O dirigente também citou um movimento entre os clubes da elite do futebol brasileiro para pedir a publicação dos áudios dos árbitros de vídeo depois das partidas.

— Estamos também trabalhando numa linha que demandamos a todos os clubes brasileiros que façamos uma situação de documento, pedindo que o VAR seja publicizado completamente. Decisões, áudios, visualizações, debates que acontecem, tudo o que significa a transparência do processo. Que seja rapidamente liberado aos clubes. E o Grêmio não vai desistir enquanto não tiver uma situação clara — completou o mandatário gremista.

A íntegra da manifestação do presidente do Grêmio:

“Venho conversar com a torcida do Grêmio, expor as posições que o clube está tomando e de certa fora dialogar e prestar contas sobre os episódios que aconteceram sábado em São Paulo. Compete dizer que o Grêmio fez de maneira preventiva uma comunicação a dirigente da CBF reclamando da troca da arbitragem e dizendo que se por acaso tivesse alguma situação de mau desempenho da arbitragem, algum equívoco ou situação que nos prejudicasse, nós saberíamos o endereço de onde bater. Aconteceu. Arbitragem desastrosa, incapaz, ficamos por aqui neste momento, mas que não deu dois pênaltis e não expulsou dois jogadores do São Paulo, não coibiu a violência e deu no que deu. Resultado prejudicado por conta da arbitragem, houve nitidamente a interferência da arbitragem no resultado do jogo.
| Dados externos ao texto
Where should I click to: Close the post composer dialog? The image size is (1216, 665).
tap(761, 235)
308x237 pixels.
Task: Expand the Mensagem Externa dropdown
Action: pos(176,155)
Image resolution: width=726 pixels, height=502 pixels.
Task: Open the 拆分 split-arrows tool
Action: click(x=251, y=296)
O Grêmio imediatamente se posicionou no sentido de tomar providências e tomou. Na segunda fizemos o documento que relatamos tudo isso, pedimos os áudios do VAR, o que significou o processo de decisão porque em nenhum momento da partida observamos gestual que pudesse determinar conversa do VAR com a arbitragem. Depois pedimos quais os fundamentos legais, os normativos, a motivação que fez a arbitragem ser trocada. E onde está o fundamento de tudo isso, o que aconteceu, uma reunião que o São Paulo demanda e é atendido, qual o fundamento técnico e jurídico para estabelecer a decisão.

Também fizemos uma observação para que a CBF informasse quem estava na reunião, quem representava o São Paulo e aqueles da CBF e seus encargos funcionais. E o conteúdo da conversa, já que daí surgiu a troca da arbitragem e o resultado danoso da partida.

Esses conteúdos refletem uma prova, imaginamos que possa gerar uma prova. Por consequência, fizemos o segundo ato, o pedido de anulação da partida, pela questão fática nebulosa que não está explicada. Por esse fato que determinou o resultado. E por algumas situações do Código do Consumidor, de exigência de arbitragem decente, correta, capacitada, eficiente, tudo o que significa um fundamento jurídico que significa o nosso direito e necessidade de provar.

Estamos também trabalhando numa linha que demandamos a todos os clubes brasileiros que façamos uma situação de documento pedindo que o VAR seja publicizado completamente. Decisões, áudios, visualizações, debates que acontecem, tudo o que significa a transparência do processo. Que seja rapidamente liberado aos clubes. E o Grêmio não vai desistir enquanto não tiver uma situação clara a respeito disso. Está encaminhando algumas questões para a Procuradoria do STJD. Estou posicionando para dar satisfação à torcida, que estamos atentos, nos posicionando e queremos estabelecer a verdade dos fatos para ver se efetivamente o futebol brasileiro não teve sua moralidade atingida.”